What the exercise asks:
Output exactly the lines that run from the start of the records to the line with "Screen dimensions: 1276x542", counting both ends, and skip the pictures.

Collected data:
──────────
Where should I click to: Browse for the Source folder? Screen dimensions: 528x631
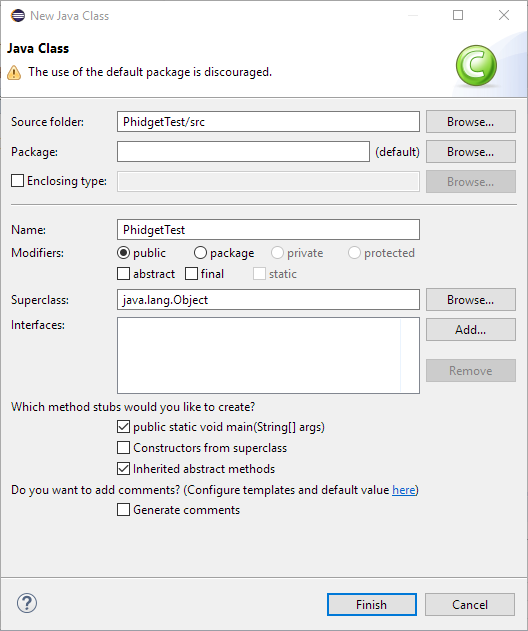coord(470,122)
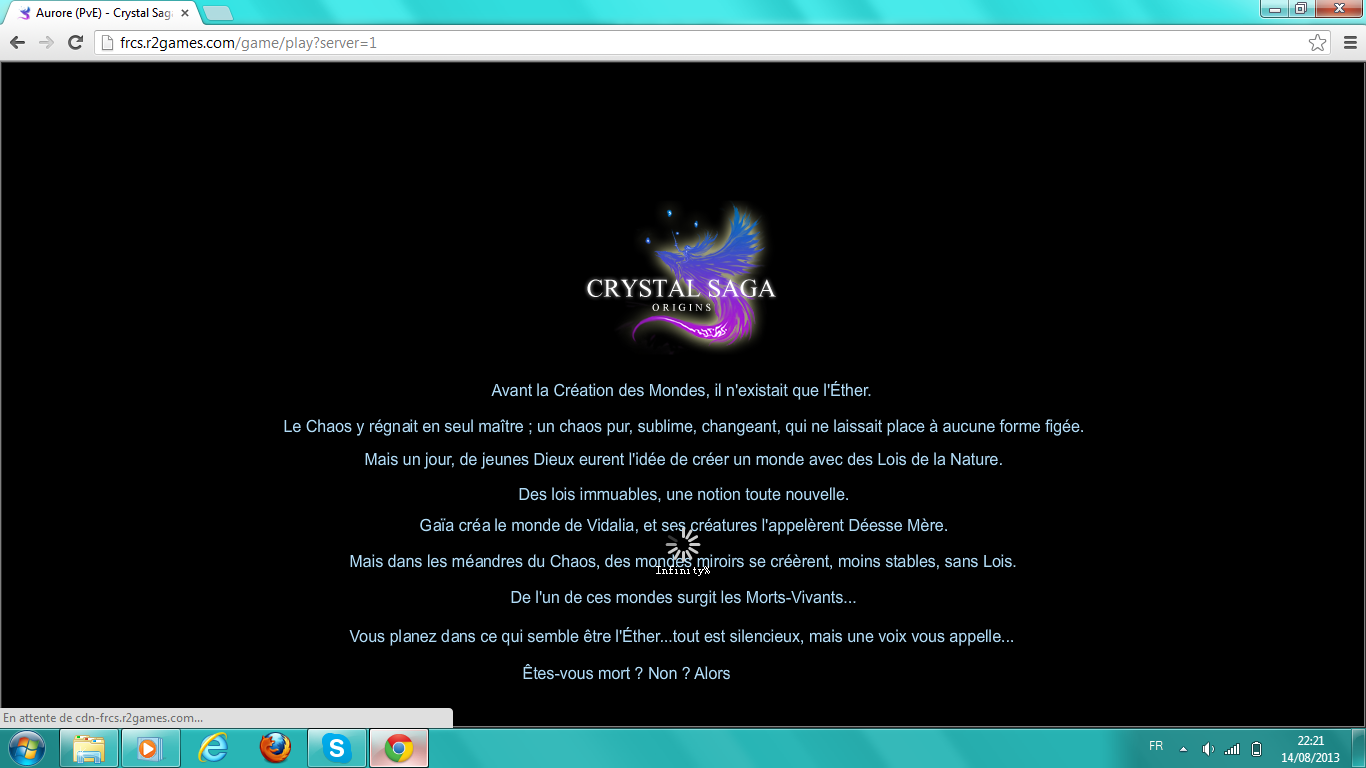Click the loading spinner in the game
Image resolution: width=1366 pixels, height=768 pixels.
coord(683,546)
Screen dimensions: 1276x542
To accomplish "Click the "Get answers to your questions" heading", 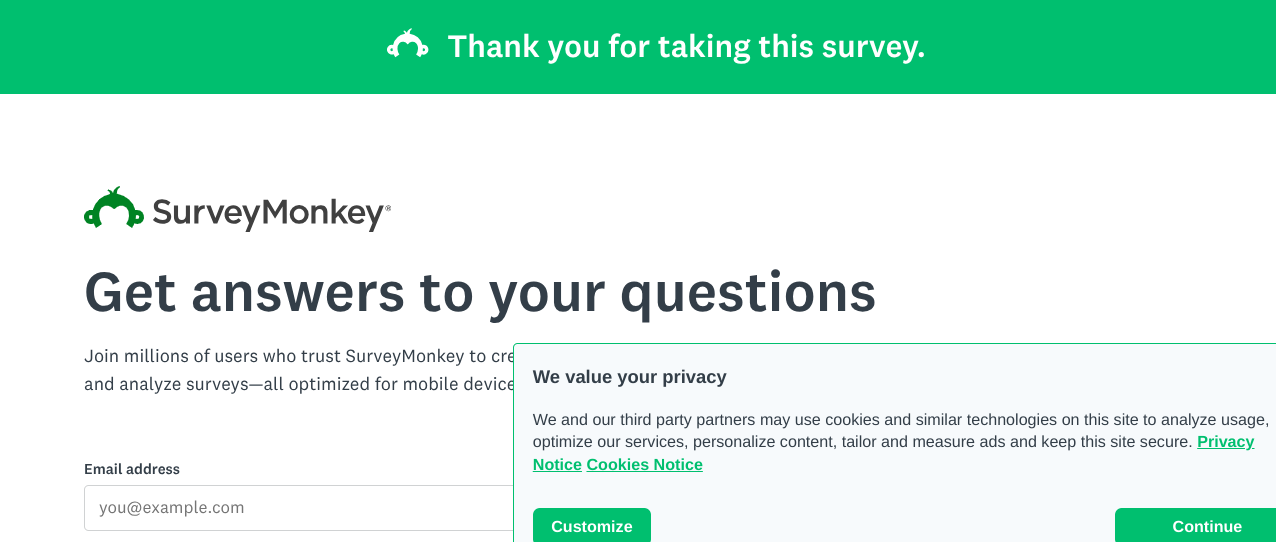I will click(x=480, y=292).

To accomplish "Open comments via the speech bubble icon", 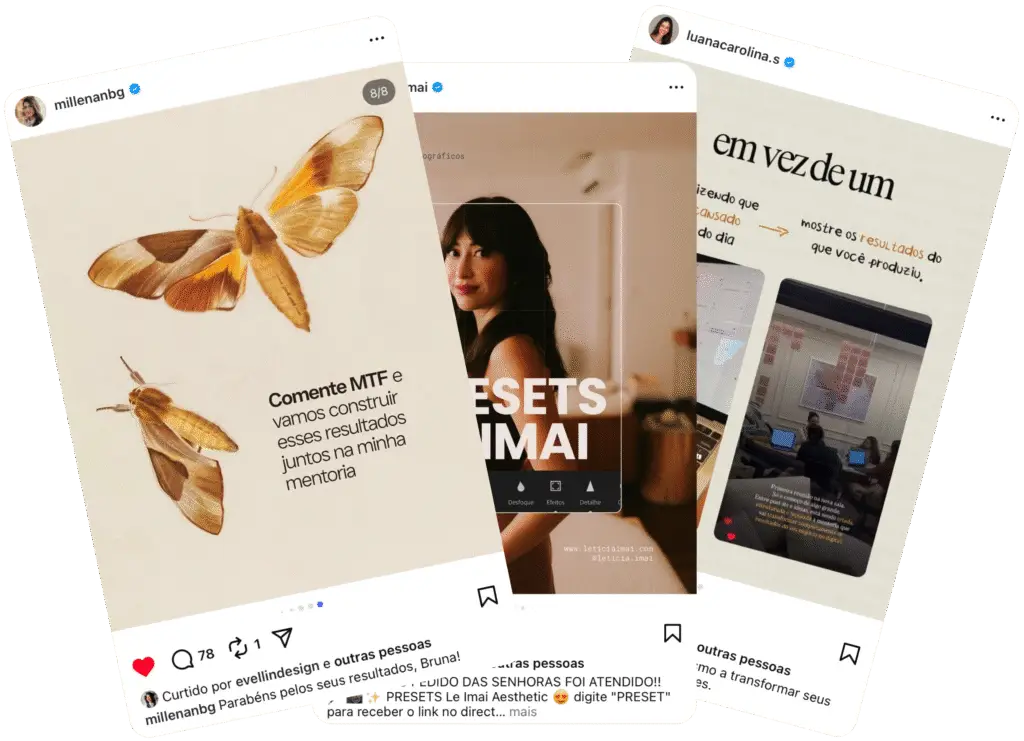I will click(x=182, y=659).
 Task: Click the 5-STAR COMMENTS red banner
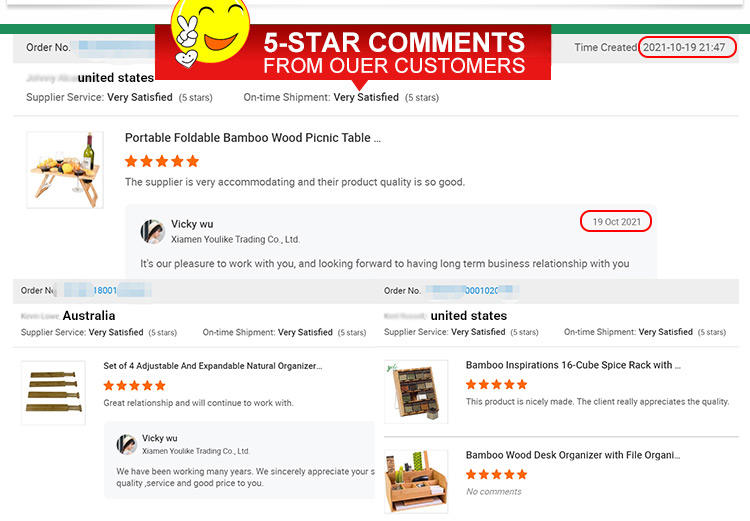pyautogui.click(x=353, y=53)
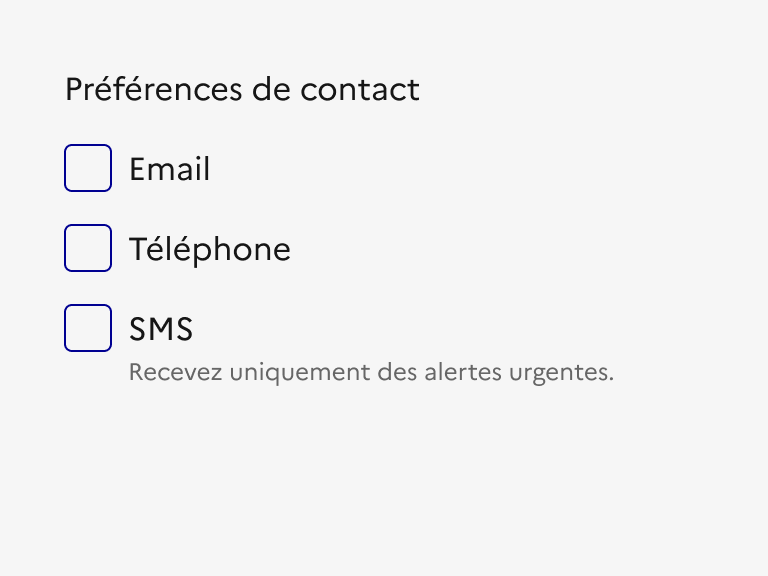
──────────
Expected answer:
Where should I click to: Browse for the Source folder? Screen dimensions: 528x631
coord(470,122)
Click the loading spinner in the game
Image resolution: width=1366 pixels, height=768 pixels.
coord(683,546)
Screen dimensions: 1276x542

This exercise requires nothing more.